I'm looking for a good supplier of beans for a small coffee shop.


----------



## 4085 (Nov 23, 2012)

most roasters will do something especially for you. Have you any local roasters? If not, then my recommendation would be Richard at Coffee Compass in Brighton. They seem to be able to roast to any style you want. Others will no doubt chip in with their own views


----------



## harpers (Mar 25, 2012)

Thanks that's really handy to know.

One of my biggest worry was how to get beans how I wanted them,

I might be going to Brighton tomorrow do they have a shop.


----------



## Jacko112 (Oct 29, 2015)

You could always pop up to Horsham roasters, only 20 mins up from Brighton.


----------



## 7493 (May 29, 2014)

Plus one for Coffee Compass...


----------



## Scotford (Apr 24, 2014)

I'd give SmallBatch a shout if you're in Brighton.
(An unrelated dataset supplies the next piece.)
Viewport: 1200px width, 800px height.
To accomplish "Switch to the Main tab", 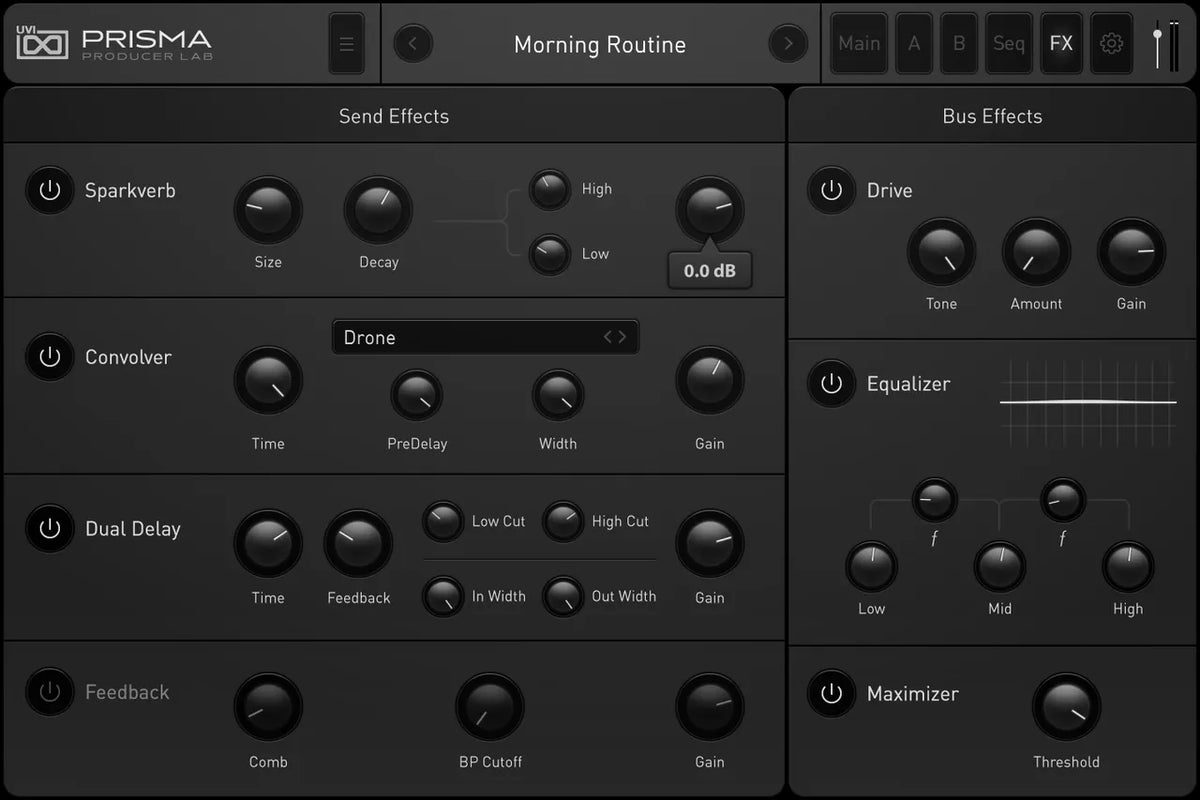I will (x=859, y=44).
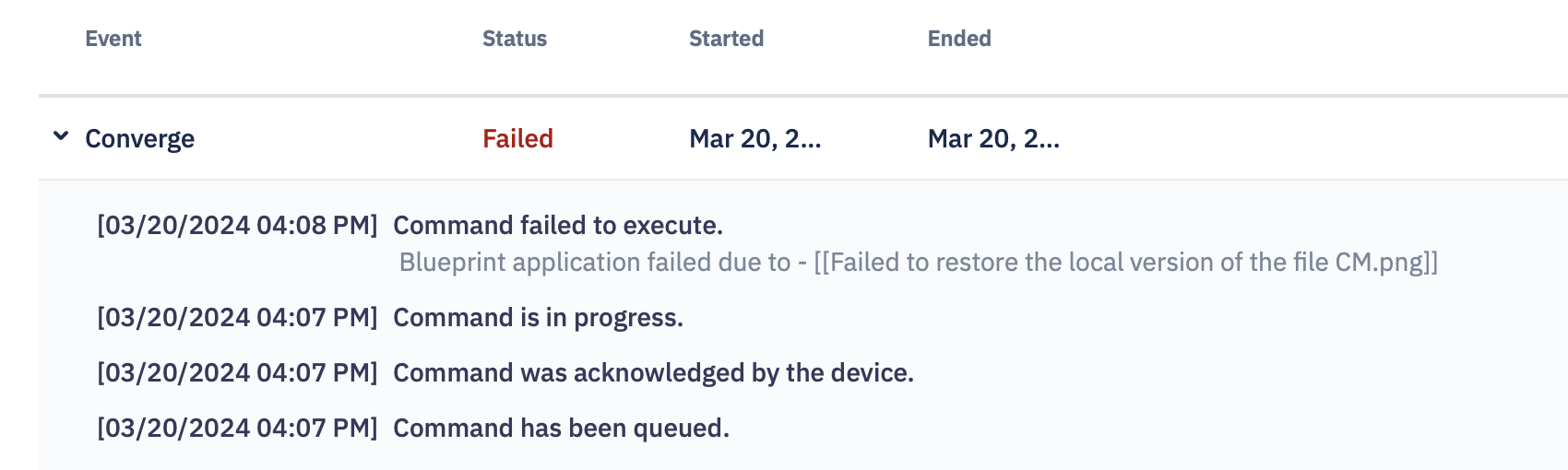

They've a really good sales team and great aftercare.

please excuse any brevity, I'm a moron with a mobile


----------



## harpers (Mar 25, 2012)

Thank you all.


----------



## harpers (Mar 25, 2012)

Are there any roasters around Portsmouth.


----------



## johnealey (May 19, 2014)

Was going to ask where you were based to narrow the suggestions down a bit but am guessing from the above, the south coast

Island Coffee did the forum a LSOL offering last year from memory and they based just across the water from Portsmouth and do supply wholesale as well as retail: http://islandroasted.co.uk/shop/

Plus one on the suggestions above inc Coffee Compass / Small Batch and no doubt some of the members in the Portsmouth area might be able to add some more local ones

Hope of help

John


----------



## harpers (Mar 25, 2012)

johnealey said:


> Was going to ask where you were based to narrow the suggestions down a bit but am guessing from the above, the south coast
> 
> Island Coffee did the forum a LSOL offering last year from memory and they based just across the water from Portsmouth and do supply wholesale as well as retail: http://islandroasted.co.uk/shop/
> 
> ...


Thank you


----------



## harpers (Mar 25, 2012)

There is so much I have to learn and find out in such a short time.

and it looks as if I have come to the Wright place.


----------